Go to the line holding "Select the April label on chart axis" in the data below. Return it and each line after it through the last, exactly, and skip the pictures.
Start of PROVIDED DATA
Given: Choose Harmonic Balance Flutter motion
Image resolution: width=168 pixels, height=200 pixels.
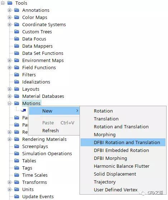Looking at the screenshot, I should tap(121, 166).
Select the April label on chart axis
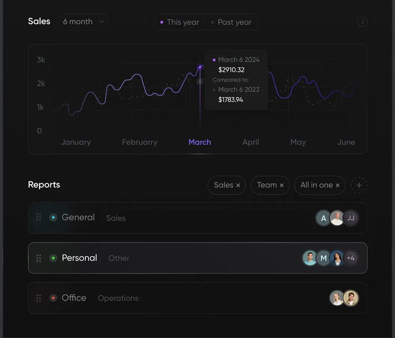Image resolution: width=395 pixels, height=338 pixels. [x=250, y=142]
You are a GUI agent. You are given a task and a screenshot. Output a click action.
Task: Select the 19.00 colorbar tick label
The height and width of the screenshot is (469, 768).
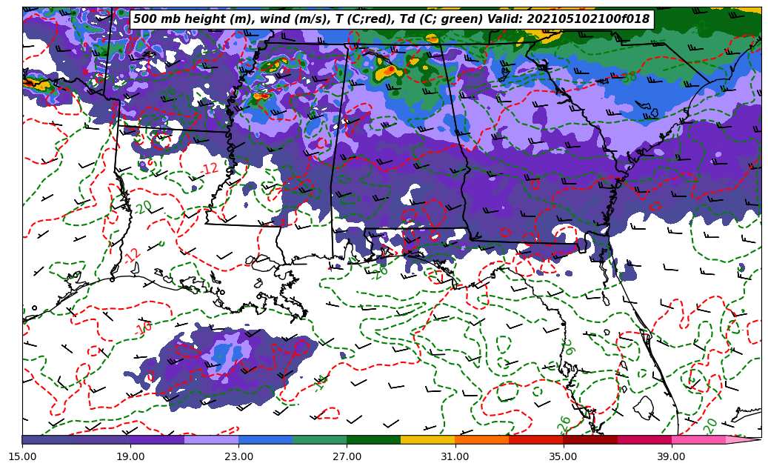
End of PROVIDED DATA
• RESULT:
Select the April label on chart axis
Image resolution: width=395 pixels, height=338 pixels. [x=250, y=142]
You are a GUI agent. You are given a task and a screenshot. Output a click action.
Task: Select the 19.00 colorbar tick label
The height and width of the screenshot is (469, 768).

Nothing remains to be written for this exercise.